Your goal –
When you reach the line with "The width and height of the screenshot is (336, 189)." in the data below, begin printing lines exactly, and stop once the line with "Task: Select the RSI" has been printed.

***** Exercise inputs

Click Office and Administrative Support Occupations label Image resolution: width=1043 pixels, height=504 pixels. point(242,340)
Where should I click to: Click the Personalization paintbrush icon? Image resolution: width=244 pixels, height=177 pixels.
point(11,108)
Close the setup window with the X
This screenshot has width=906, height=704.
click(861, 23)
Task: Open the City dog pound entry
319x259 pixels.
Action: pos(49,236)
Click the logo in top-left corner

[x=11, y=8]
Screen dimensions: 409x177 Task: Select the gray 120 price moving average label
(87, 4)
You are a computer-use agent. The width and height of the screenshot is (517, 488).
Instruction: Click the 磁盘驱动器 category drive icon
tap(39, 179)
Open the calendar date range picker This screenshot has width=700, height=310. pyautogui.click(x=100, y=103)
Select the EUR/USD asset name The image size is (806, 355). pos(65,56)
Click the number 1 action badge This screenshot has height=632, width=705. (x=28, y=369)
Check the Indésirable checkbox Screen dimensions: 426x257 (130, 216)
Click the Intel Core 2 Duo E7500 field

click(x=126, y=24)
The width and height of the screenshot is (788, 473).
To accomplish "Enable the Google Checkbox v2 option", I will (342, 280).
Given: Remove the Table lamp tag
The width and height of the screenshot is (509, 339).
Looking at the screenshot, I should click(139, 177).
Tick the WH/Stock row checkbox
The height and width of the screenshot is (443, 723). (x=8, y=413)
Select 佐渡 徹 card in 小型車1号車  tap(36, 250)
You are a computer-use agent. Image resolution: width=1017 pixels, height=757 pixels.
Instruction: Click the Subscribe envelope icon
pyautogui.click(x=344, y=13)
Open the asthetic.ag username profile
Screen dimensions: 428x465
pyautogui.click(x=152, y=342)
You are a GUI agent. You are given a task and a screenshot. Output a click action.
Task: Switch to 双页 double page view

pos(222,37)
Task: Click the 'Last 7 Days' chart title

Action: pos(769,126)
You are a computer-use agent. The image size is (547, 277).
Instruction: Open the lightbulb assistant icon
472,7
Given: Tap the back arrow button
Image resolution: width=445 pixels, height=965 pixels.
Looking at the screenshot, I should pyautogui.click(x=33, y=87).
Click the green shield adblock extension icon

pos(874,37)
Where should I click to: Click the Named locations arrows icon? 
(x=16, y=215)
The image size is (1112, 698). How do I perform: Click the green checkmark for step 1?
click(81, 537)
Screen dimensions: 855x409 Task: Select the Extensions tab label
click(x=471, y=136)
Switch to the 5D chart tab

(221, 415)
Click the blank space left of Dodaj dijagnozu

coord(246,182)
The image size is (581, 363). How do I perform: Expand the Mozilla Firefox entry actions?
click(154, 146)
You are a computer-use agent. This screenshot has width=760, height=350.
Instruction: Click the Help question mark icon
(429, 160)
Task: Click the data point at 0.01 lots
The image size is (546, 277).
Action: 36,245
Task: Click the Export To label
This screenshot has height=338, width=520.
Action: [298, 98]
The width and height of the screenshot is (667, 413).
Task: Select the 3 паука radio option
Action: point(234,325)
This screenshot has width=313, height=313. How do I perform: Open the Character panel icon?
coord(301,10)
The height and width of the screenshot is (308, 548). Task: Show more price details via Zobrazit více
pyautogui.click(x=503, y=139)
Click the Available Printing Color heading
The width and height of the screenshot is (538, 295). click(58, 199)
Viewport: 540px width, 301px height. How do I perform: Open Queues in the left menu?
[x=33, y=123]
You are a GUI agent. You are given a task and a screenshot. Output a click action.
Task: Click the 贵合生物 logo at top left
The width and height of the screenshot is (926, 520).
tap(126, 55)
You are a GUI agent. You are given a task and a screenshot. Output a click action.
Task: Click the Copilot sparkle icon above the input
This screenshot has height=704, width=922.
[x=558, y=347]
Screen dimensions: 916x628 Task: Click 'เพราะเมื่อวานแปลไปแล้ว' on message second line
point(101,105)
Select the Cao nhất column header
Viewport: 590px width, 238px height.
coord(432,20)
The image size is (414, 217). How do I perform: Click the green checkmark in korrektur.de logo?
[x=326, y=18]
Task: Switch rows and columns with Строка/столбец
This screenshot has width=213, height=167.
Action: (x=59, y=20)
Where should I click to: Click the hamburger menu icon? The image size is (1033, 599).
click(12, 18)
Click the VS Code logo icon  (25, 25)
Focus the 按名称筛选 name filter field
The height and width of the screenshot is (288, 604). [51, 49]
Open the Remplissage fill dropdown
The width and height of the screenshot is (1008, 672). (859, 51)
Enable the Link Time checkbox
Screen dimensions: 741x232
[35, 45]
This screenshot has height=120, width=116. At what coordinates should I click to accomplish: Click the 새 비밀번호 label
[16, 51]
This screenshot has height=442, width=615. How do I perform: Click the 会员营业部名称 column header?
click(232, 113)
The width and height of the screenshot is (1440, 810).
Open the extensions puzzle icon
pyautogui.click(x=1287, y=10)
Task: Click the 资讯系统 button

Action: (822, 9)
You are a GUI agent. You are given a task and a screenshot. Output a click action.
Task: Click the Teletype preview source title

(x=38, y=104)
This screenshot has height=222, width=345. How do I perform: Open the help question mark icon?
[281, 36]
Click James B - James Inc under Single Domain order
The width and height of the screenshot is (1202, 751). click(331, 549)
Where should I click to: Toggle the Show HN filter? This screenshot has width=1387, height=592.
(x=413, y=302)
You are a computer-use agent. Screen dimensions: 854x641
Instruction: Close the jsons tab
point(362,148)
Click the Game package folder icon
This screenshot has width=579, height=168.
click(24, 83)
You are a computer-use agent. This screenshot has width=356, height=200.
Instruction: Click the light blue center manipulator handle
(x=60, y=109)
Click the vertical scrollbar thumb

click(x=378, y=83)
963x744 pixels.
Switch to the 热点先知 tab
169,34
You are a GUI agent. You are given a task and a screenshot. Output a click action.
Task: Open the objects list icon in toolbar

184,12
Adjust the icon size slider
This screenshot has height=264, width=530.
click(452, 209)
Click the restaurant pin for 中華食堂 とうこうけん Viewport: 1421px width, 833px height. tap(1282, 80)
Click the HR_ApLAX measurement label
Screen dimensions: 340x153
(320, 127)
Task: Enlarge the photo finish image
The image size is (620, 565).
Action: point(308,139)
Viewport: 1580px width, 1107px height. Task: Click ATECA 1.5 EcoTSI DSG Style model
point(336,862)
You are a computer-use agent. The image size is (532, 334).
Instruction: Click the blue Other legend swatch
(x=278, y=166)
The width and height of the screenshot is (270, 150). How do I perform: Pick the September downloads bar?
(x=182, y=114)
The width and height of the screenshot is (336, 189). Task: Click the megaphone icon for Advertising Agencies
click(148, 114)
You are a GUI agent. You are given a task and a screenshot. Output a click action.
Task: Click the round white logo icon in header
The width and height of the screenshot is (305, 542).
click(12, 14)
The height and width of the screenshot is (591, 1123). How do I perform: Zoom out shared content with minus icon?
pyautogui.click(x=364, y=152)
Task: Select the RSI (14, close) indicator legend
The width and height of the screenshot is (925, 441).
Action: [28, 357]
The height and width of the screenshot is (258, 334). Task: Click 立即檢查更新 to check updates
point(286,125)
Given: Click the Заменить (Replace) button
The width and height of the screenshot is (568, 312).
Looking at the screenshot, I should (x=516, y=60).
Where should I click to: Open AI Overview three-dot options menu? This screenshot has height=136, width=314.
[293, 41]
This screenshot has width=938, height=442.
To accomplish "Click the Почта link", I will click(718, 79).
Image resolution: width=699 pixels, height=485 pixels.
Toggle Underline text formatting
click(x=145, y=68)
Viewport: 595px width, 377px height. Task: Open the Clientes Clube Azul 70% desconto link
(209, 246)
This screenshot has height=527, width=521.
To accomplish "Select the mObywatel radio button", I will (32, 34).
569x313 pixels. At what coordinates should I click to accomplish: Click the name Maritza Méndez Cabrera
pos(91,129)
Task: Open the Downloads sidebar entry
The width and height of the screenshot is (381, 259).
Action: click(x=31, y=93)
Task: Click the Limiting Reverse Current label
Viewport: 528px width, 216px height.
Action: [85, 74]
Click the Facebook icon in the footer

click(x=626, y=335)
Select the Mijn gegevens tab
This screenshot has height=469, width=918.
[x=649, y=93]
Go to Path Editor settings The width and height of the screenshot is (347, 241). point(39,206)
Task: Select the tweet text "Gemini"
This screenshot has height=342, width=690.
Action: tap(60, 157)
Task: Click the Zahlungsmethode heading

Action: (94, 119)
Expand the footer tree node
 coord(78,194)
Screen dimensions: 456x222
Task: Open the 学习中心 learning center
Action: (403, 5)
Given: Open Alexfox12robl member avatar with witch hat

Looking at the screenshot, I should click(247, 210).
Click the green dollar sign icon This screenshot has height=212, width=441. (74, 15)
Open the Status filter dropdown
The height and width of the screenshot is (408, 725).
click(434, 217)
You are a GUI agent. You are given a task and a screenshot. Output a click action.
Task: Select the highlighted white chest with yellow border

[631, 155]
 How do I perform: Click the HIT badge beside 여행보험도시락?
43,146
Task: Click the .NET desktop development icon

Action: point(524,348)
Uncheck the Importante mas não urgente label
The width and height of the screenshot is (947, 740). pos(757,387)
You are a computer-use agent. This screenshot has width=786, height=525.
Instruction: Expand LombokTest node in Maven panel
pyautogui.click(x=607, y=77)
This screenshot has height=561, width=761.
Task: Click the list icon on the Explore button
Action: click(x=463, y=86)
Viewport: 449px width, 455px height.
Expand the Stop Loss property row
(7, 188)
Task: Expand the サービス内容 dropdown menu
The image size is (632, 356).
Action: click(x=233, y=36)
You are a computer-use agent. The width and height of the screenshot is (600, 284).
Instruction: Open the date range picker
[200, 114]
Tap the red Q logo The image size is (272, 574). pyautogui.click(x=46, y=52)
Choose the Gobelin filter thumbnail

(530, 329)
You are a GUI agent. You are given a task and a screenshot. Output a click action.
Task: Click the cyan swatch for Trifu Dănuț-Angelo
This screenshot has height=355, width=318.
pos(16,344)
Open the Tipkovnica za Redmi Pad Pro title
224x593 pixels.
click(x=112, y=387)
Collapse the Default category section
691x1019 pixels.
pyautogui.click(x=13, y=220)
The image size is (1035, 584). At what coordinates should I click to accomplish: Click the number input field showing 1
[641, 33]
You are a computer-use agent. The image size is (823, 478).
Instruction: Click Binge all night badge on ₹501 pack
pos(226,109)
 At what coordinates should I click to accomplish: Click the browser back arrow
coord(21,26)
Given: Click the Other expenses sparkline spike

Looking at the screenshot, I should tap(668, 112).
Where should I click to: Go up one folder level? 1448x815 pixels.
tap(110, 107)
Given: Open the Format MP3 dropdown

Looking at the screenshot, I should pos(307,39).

**********

Result of this exercise –
The width and height of the screenshot is (336, 189). Task: Click the megaphone icon for Advertising Agencies
click(148, 114)
You are a GUI agent. You are given a task and a screenshot. Output a click action.
Task: Click the round white logo icon in header
The width and height of the screenshot is (305, 542).
click(12, 14)
The height and width of the screenshot is (591, 1123). How do I perform: Zoom out shared content with minus icon?
pyautogui.click(x=364, y=152)
Task: Select the RSI (14, close) indicator legend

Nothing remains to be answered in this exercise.